James Lawler, MD, MPH, of the University of Nebraska Medical Center's Global Center for Health Security in Omaha, agreed that the current response "has been incredibly anemic."
"Even without a change of administration we should be concerned," he said. "In September we were still in the 20s in terms of human cases, and now we're in the 60s. That doesn't mean we're on an inevitable course to end up with a pandemic, but it means that the virus is starting to find its way into humans and potentially tune itself to being a human pathogen."

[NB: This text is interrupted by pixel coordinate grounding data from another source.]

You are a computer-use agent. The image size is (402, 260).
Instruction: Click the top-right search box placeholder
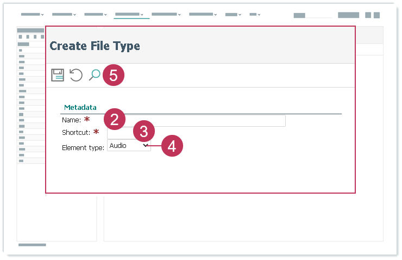tap(312, 16)
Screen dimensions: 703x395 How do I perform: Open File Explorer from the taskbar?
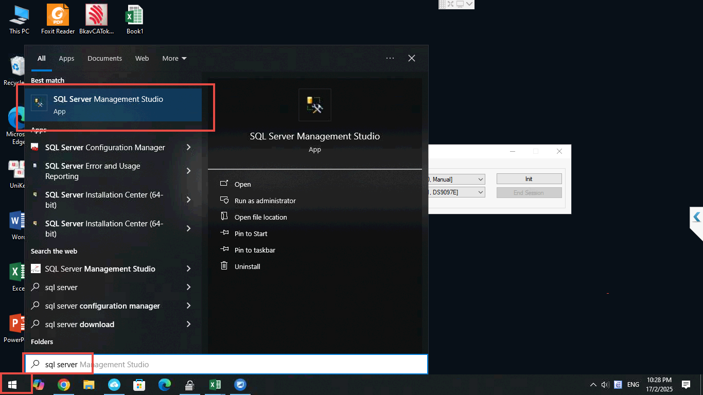89,385
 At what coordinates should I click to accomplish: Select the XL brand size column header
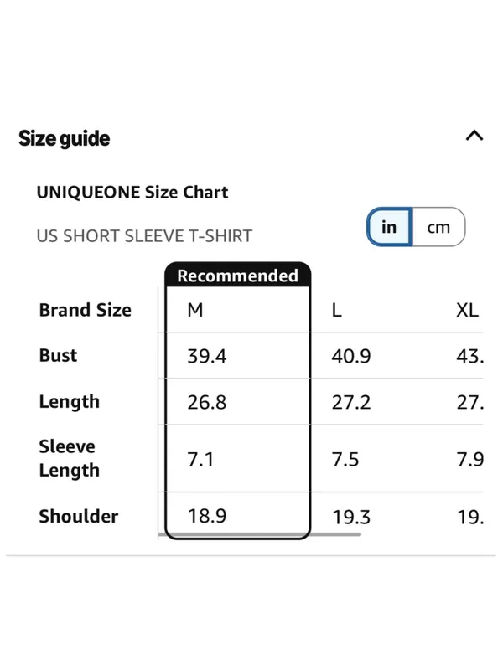pyautogui.click(x=468, y=310)
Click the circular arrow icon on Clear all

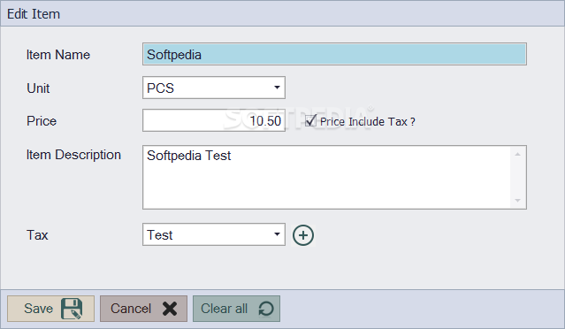tap(266, 309)
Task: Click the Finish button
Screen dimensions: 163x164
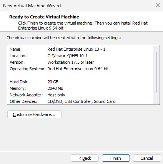Action: [116, 158]
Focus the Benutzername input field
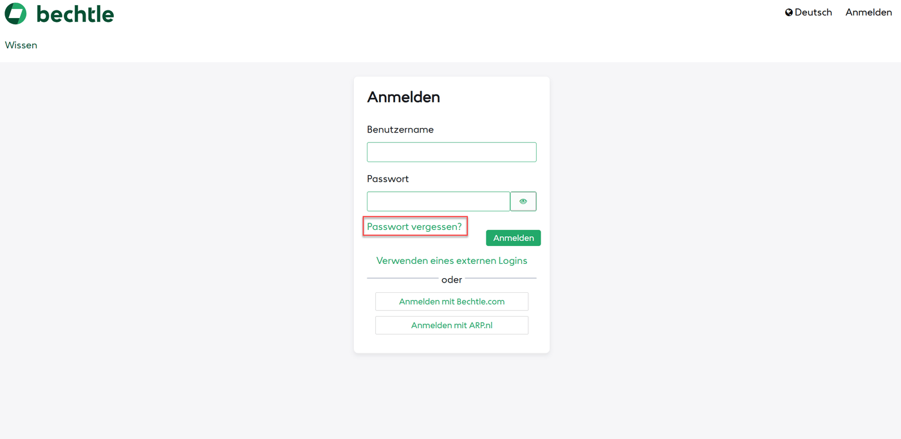Image resolution: width=901 pixels, height=439 pixels. [x=451, y=152]
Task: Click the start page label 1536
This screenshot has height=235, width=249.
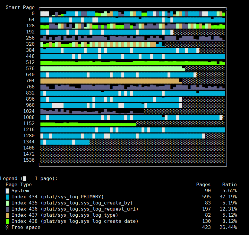Action: point(29,160)
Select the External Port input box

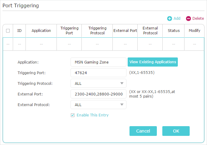pyautogui.click(x=98, y=94)
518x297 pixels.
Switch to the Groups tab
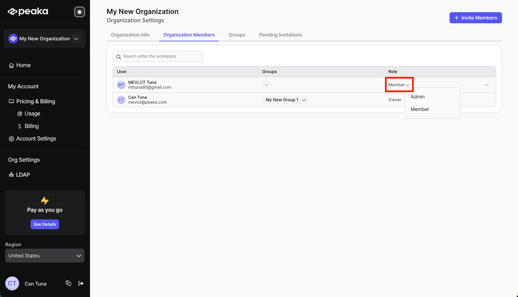[237, 35]
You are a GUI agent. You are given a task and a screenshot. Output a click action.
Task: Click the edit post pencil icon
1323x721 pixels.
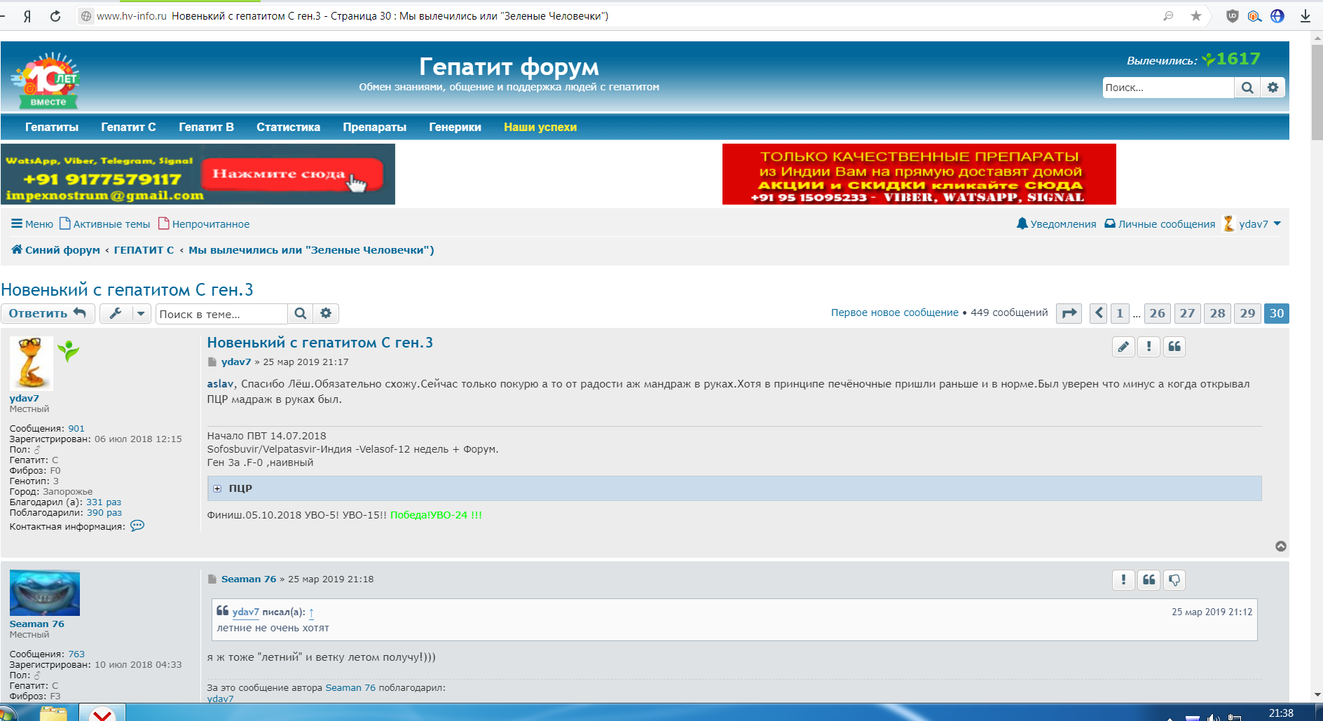[x=1123, y=347]
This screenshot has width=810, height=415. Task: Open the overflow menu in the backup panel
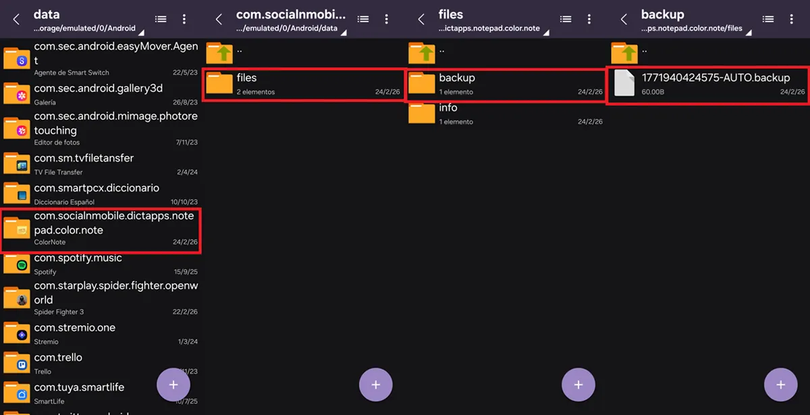click(792, 20)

As of December 30, there were 66 confirmed cases of H5N1 avian influenza infection in humans in 2024, with about half in patients in California, . The U.S. reported its first severe case of H5N1 requiring hospitalization on December 13, in a patient in Louisiana who had exposure to sick birds in a backyard flock.

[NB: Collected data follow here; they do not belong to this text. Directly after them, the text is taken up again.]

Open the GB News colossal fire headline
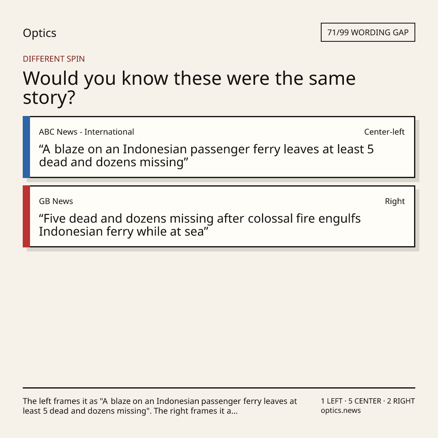438x438 pixels. pos(200,225)
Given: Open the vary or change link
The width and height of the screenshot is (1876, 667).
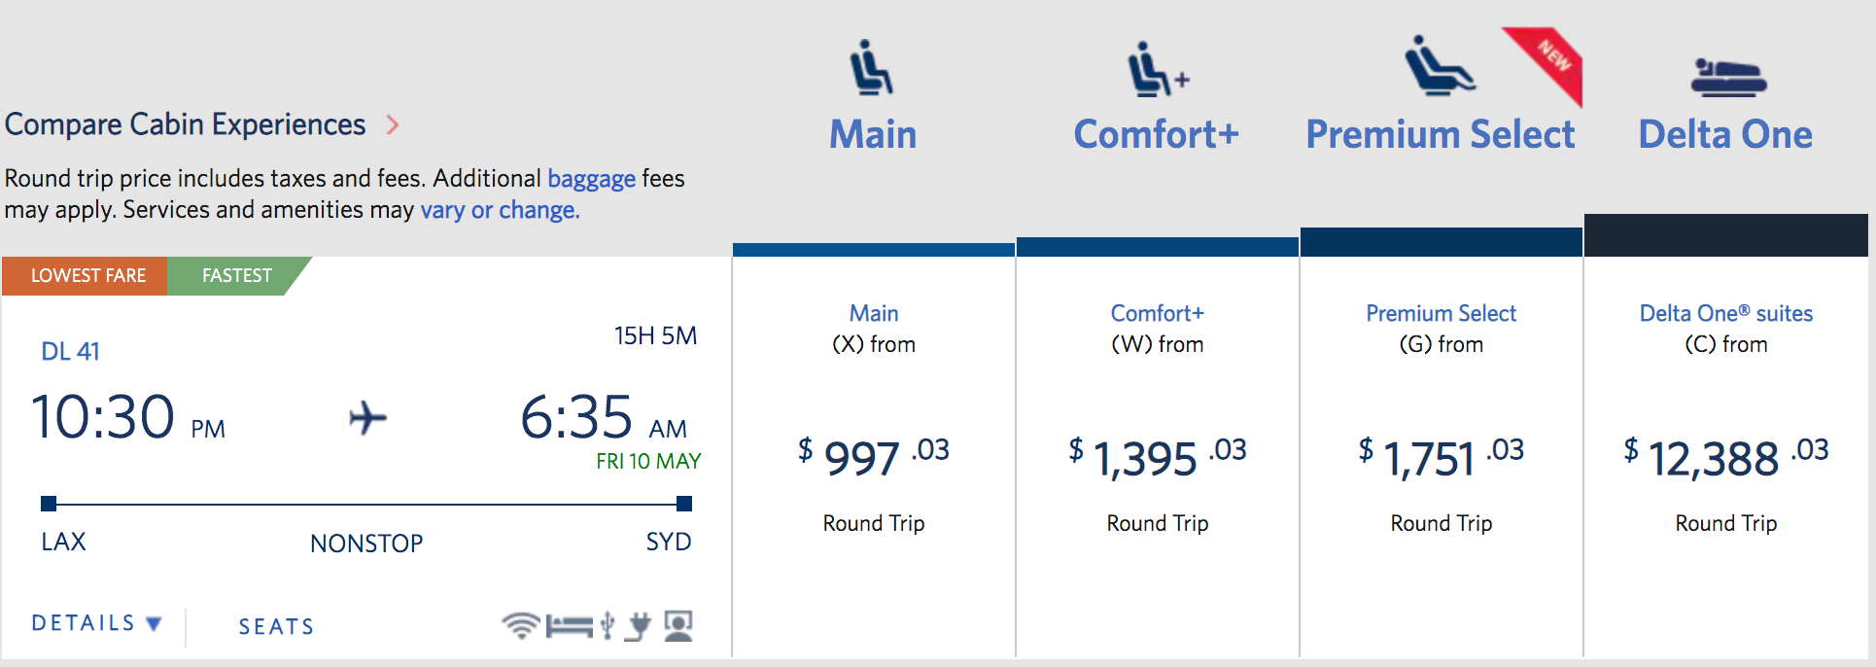Looking at the screenshot, I should pos(500,210).
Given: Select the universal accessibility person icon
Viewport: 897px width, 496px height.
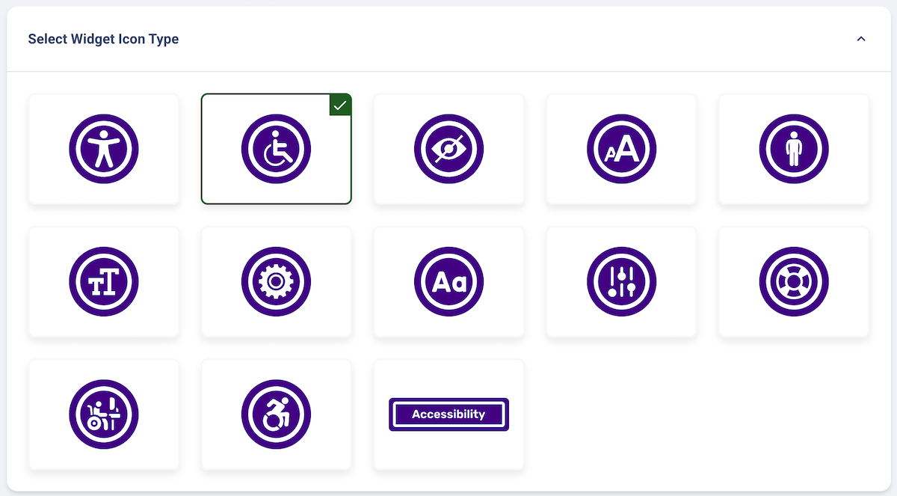Looking at the screenshot, I should point(104,149).
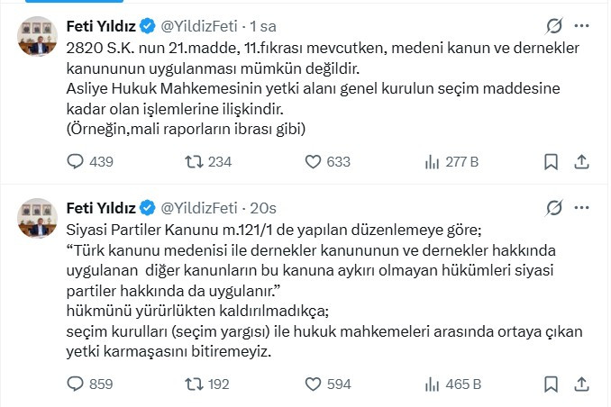Open the second tweet's 20s timestamp

tap(263, 208)
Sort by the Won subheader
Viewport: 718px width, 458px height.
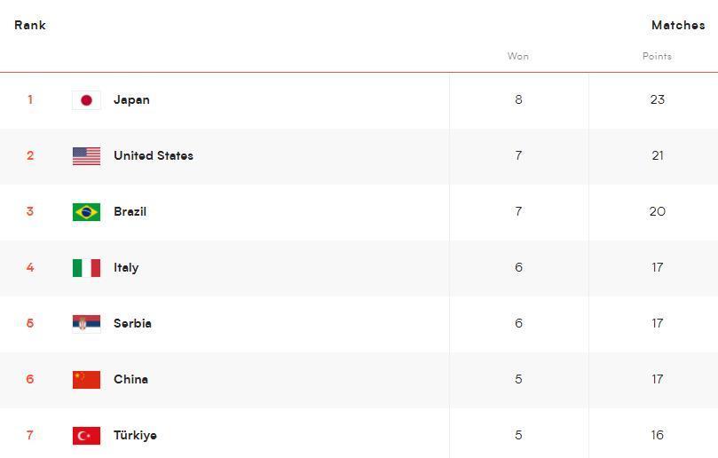click(518, 56)
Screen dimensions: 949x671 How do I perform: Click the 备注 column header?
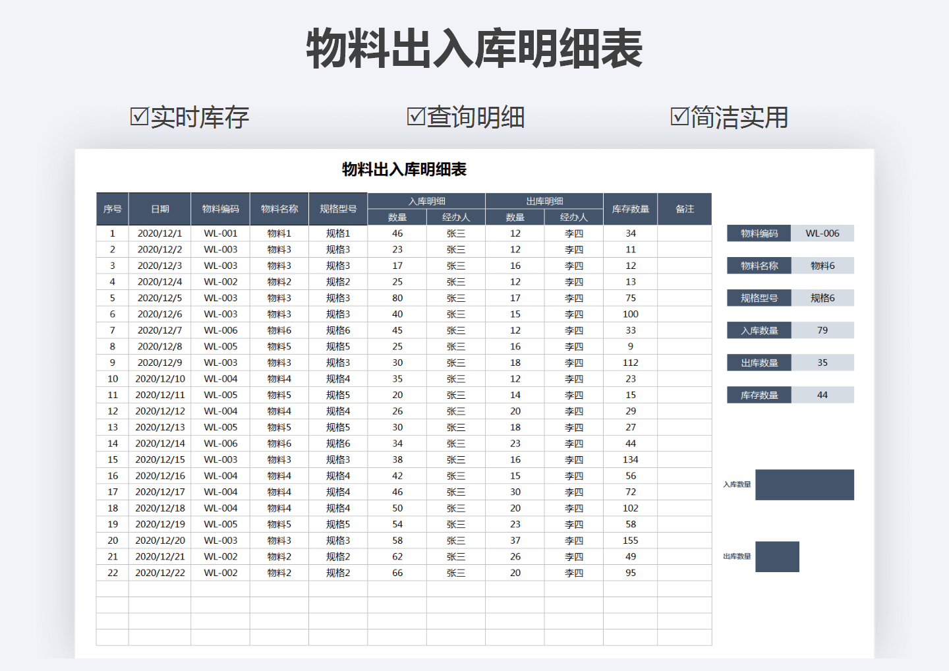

Many of the cases either had exposure to dairy cattle (40) or poultry farms and culling operations (23). The source of exposure was reported as "unknown" in two patients, including a patient in Missouri who had been hospitalized but did not have severe illness.
So in 2025, when will it be time to become more worried about H5N1? "If we start seeing lots of cases outside of agricultural workers, we should be really concerned," Lawler said. "That will be a trigger point and a warning that we have potentially entered a new phase."

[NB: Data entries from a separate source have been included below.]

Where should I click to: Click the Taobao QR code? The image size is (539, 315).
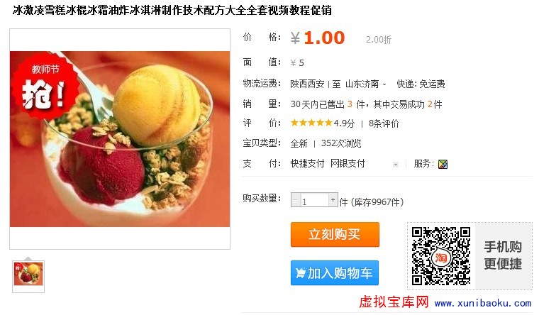(441, 256)
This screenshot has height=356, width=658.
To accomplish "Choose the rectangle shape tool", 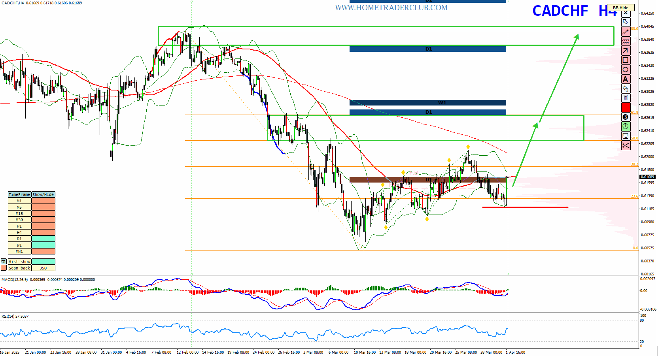I will 626,60.
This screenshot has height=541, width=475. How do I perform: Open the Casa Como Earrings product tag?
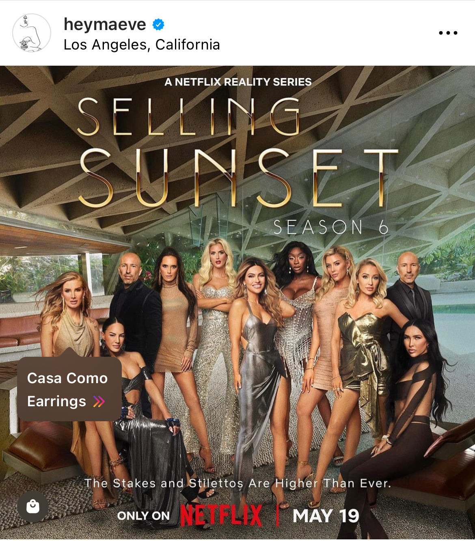point(69,389)
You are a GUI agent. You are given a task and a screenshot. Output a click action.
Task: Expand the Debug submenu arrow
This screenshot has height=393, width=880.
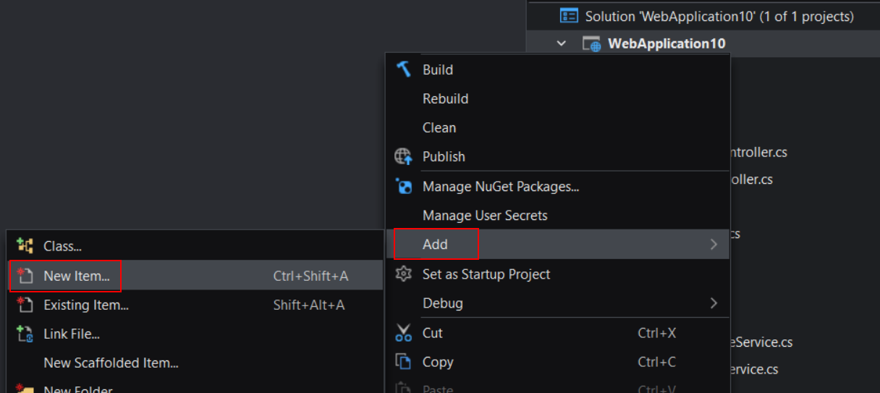pos(714,303)
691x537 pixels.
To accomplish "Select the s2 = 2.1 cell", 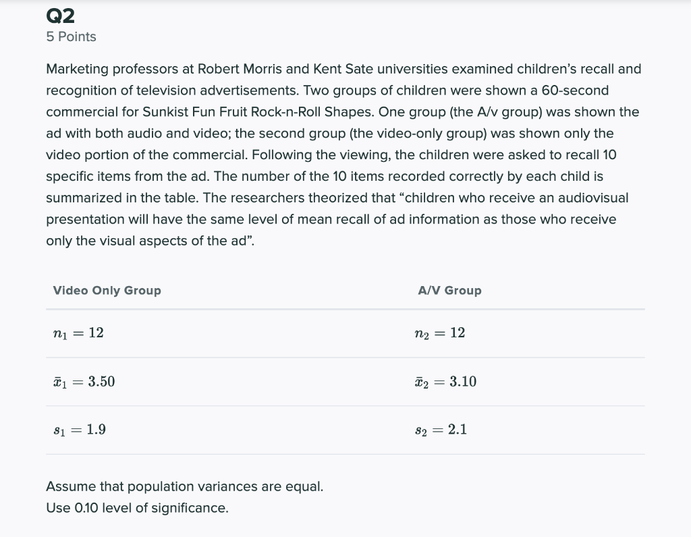I will (440, 430).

Adalja said the U.S. Department of Agriculture's (USDA) comes much too late in the game, but will be helpful in finally showing how widespread the problem is.
"As it comes online, we'll see more states than are on the test positive," he told ֱ. "We'll find this is much more widespread in dairy cattle. And I think we'll find more human cases. The number is in the 60s and everyone knows that's an undercount."
Adalja noted that there's a case to be made that dairy farm workers, poultry workers, and even veterinarians should be offered an H5N1 vaccine. However, Lawler said that the stockpiled and approved H5N1 vaccines in the U.S. may not be the best matched to the current strains circulating in livestock.
"We don't know whether they'll work in people," he added. "It's a point of debate among immunologists as to how well matched the stockpile is, because they were made for viruses that were floating around years ago."
Adalja thinks it's likely that the B3.13 genotype of H5N1 will become endemic in dairy cattle, but federal officials have said that's not the case just yet.
"We know we can effectively eliminate the disease from herds even in the absence of a vaccine," Eric Deeble, deputy under secretary for marketing and regulatory programs at the USDA, said during a press briefing on December 18. "We are quite confident we can continue those efforts to eliminate the virus from the national herd."
He added that a bovine H5N1 vaccine program is under investigation, with seven vaccine field safety trials approved by the agency. It's not possible to predict how long development of a bovine vaccine will take, he noted.
"A vaccine would be helpful [in eliminating the virus from the herd], and it's part of the reason we're pursuing it with a great deal of vigor," Deeble said. "But no, I don't think we're considering B3.13 to be endemic in the herd, and I think we can eliminate it."
Adalja cautioned that if the virus becomes endemic in the herd, that creates "a new occupational risk for dairy cattle workers, decreased milk production for dairy cows, and eventually you'll have people shunning U.S. dairy products."
"I think people only think about the short run and that's what's happening with the shortsighted policies from the agricultural sector and the farmers themselves," Adalja said. "I don't expect that thinking will get better."
"It's been a flawed response from the very beginning," he added. "It would be good if the Trump administration took this threat seriously and made an Operation Warp Speed type of project to develop better countermeasures, better vaccines, better diagnostic tests for this."
"Maybe people were lulled into complacency by the fact that we had not seen severe infections in humans before, but we've now had a few people who've ended up in a hospital with this infection," Lawler said. "It just reminds us that this is a dangerous virus."